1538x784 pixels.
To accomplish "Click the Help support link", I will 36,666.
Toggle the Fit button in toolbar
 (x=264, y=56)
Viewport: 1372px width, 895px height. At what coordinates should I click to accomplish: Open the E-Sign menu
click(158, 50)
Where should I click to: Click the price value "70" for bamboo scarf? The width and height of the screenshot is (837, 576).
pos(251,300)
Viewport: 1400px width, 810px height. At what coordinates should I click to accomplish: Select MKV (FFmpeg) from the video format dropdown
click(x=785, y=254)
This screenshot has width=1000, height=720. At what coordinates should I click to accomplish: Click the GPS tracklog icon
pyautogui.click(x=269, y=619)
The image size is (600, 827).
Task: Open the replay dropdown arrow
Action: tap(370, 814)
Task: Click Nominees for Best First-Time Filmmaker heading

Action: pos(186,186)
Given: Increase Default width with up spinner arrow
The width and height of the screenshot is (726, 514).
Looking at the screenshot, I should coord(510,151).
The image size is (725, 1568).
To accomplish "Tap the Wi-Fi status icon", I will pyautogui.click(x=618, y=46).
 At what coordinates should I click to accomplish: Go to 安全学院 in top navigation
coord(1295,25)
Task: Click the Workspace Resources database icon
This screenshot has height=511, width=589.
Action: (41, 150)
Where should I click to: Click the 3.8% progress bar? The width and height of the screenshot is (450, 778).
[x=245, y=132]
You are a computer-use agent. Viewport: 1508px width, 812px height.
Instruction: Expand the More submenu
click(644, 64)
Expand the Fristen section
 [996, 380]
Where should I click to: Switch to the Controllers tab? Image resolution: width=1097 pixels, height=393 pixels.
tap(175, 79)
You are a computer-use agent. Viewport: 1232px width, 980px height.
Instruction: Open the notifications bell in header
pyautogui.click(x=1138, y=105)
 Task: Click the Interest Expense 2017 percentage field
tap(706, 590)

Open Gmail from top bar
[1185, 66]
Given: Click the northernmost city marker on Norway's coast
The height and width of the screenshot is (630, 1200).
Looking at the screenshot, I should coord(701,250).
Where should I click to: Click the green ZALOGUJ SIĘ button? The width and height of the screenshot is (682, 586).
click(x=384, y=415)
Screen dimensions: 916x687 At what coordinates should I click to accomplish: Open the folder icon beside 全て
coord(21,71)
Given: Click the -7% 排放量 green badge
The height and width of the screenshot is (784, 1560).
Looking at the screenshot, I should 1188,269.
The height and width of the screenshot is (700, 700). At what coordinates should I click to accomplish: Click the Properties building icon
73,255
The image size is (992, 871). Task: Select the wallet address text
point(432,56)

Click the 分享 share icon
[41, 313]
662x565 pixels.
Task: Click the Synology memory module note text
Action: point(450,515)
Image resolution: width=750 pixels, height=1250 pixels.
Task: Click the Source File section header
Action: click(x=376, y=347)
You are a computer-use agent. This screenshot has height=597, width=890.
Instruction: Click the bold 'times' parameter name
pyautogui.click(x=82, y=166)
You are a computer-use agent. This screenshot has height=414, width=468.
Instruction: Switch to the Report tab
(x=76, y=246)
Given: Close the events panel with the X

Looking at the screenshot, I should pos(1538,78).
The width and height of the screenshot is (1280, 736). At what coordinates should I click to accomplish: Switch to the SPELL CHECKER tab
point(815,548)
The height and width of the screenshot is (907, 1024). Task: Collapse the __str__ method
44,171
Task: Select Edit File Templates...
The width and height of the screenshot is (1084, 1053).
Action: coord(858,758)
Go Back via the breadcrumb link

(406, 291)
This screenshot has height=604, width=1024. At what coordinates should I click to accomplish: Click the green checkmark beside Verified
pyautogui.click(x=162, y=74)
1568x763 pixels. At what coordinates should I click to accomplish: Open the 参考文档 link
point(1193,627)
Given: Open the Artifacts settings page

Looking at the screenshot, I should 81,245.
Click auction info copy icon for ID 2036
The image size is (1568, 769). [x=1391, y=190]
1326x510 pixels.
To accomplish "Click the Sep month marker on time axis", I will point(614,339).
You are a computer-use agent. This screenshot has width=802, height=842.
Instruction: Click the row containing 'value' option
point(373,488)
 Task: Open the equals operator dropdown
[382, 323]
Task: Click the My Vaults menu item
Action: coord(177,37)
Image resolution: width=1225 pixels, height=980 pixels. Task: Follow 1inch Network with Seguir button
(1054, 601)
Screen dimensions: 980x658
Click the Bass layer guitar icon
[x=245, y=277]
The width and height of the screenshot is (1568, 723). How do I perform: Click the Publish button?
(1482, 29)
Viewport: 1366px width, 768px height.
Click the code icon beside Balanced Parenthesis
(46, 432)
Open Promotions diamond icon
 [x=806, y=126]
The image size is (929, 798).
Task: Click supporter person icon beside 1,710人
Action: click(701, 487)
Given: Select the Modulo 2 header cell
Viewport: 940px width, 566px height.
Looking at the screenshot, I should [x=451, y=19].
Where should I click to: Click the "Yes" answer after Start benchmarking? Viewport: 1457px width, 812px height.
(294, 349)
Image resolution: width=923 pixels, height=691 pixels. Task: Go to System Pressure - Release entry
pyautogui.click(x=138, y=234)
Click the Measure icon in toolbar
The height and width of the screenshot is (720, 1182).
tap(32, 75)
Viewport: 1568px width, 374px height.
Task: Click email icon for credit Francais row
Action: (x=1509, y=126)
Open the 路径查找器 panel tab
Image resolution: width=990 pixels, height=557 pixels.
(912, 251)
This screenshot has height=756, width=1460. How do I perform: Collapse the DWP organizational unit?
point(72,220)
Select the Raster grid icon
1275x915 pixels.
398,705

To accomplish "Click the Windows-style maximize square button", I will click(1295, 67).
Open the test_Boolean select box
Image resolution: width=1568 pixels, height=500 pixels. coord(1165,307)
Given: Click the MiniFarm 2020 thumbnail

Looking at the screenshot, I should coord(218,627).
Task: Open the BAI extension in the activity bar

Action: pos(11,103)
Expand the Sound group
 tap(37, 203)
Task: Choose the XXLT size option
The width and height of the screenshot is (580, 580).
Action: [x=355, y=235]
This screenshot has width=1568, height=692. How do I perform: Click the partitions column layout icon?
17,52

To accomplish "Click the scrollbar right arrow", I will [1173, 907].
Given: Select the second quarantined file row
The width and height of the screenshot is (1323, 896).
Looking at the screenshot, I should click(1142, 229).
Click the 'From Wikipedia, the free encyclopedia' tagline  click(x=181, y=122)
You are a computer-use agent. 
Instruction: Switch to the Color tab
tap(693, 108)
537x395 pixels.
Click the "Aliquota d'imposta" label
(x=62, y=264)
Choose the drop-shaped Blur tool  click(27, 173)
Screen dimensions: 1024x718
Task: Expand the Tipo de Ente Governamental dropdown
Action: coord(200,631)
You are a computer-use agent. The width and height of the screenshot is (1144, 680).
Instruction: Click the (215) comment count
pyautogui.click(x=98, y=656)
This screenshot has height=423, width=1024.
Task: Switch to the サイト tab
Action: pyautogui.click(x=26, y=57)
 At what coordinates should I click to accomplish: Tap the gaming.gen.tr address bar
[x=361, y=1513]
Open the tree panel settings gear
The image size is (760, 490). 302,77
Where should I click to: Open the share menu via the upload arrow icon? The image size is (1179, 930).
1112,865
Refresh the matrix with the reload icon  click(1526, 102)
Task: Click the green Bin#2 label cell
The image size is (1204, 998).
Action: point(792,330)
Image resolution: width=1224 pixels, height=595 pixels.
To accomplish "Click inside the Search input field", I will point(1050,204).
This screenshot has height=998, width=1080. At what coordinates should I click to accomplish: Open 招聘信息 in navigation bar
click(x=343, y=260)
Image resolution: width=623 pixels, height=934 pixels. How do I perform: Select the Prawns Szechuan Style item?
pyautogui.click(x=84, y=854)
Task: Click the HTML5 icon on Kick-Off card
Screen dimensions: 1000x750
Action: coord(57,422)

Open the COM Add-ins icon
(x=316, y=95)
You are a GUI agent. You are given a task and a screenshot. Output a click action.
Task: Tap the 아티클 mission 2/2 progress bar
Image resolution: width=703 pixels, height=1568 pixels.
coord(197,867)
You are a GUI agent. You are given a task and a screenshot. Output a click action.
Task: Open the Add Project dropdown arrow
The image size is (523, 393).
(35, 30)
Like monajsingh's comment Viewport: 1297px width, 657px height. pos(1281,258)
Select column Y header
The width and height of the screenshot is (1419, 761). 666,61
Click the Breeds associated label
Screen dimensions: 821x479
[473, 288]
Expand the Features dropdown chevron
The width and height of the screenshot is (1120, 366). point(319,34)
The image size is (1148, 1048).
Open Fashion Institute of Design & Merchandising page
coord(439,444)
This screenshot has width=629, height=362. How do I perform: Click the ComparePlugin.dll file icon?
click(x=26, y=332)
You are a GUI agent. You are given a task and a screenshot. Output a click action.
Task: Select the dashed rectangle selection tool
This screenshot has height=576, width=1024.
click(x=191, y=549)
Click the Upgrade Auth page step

☆ ☆ ☆

**Task instructions**
Across the lines of the material above, tally those holding the word "will" and state the number by itself.

**Answer box**
6